### [INFORMATION PROVIDED]
________

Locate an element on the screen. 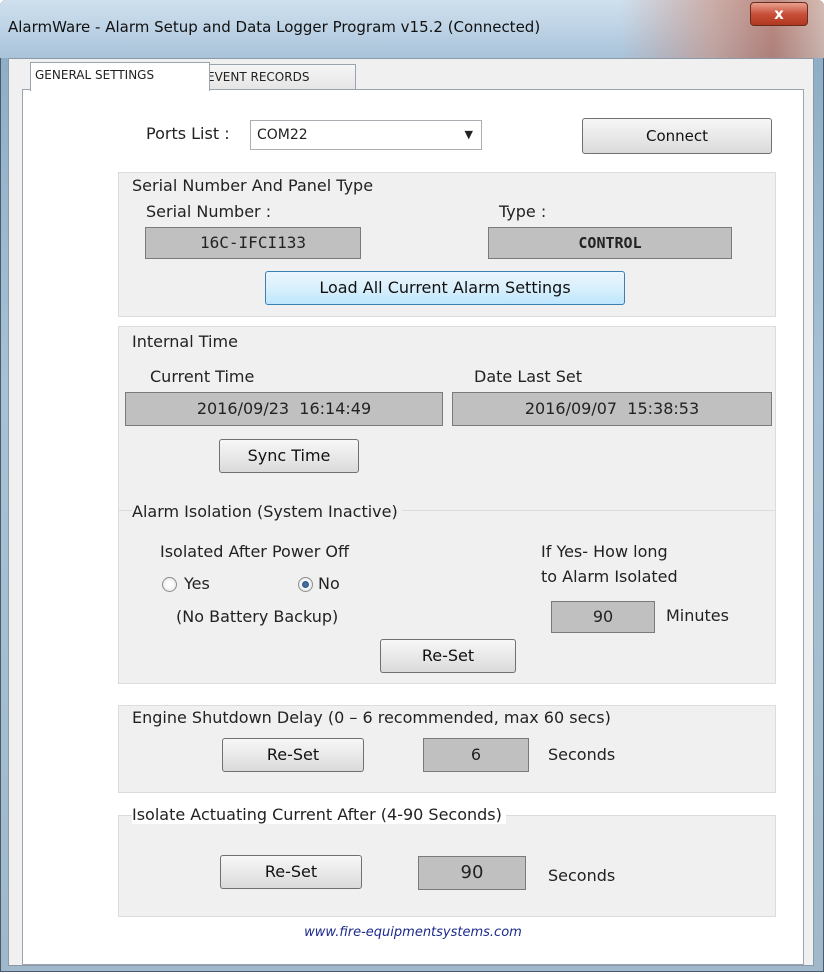  current-time-label: Current Time is located at coordinates (202, 376).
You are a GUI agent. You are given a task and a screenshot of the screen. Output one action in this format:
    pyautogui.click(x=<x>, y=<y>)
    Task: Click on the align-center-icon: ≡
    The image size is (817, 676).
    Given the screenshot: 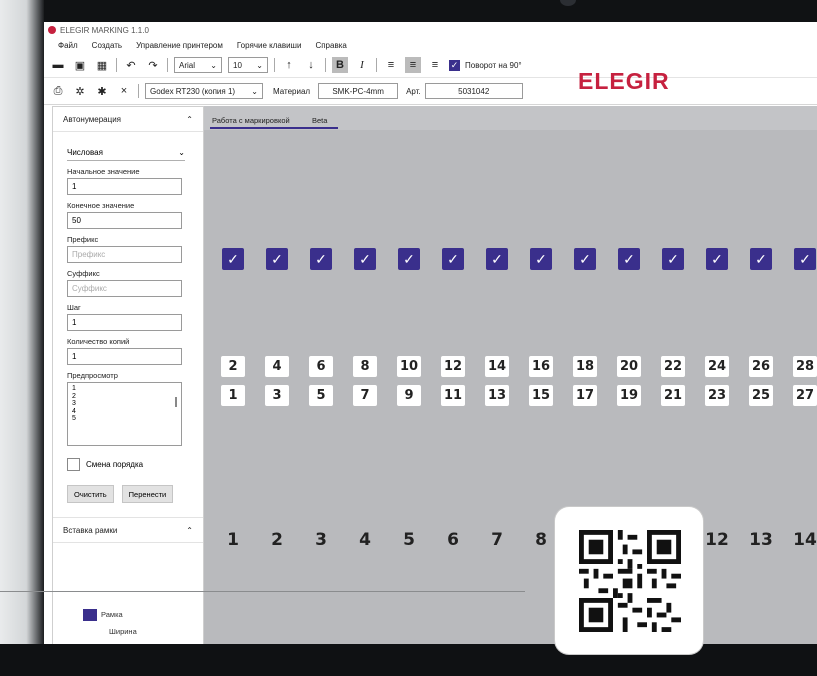 What is the action you would take?
    pyautogui.click(x=413, y=65)
    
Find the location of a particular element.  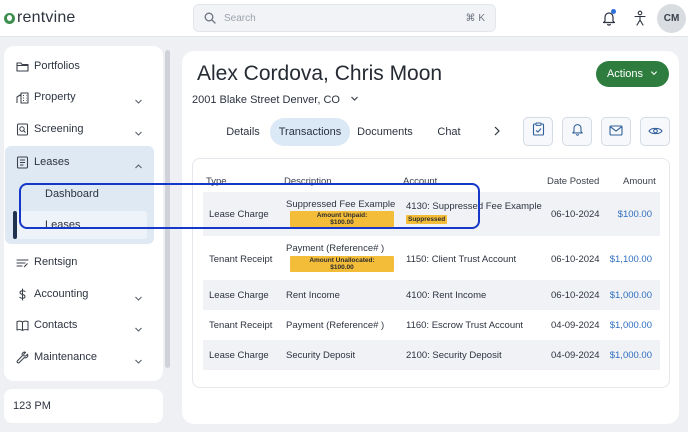

tab-documents: Documents is located at coordinates (385, 132).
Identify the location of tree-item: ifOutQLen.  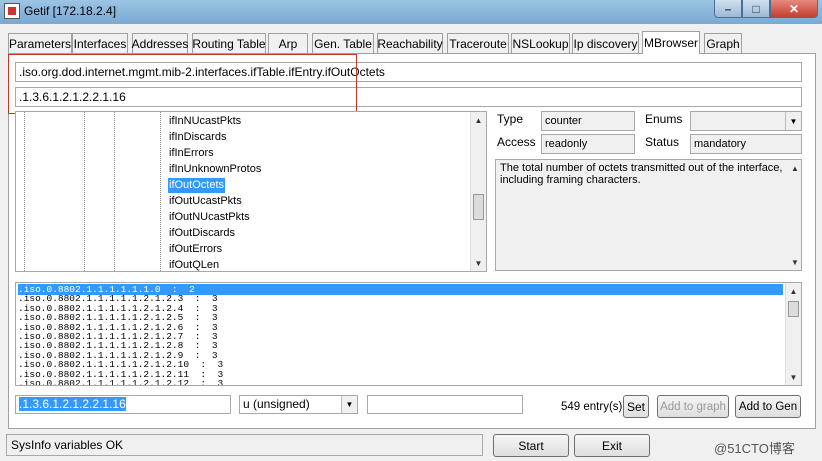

________

Reproduce the entries above word for word, starting with the line containing "Find the location of a particular element." and going on through the final line of the entries. Leave the pictures out.

Find the location of a particular element.  

tab-documents: Documents is located at coordinates (385, 132).
Identify the location of tree-item: ifOutQLen.  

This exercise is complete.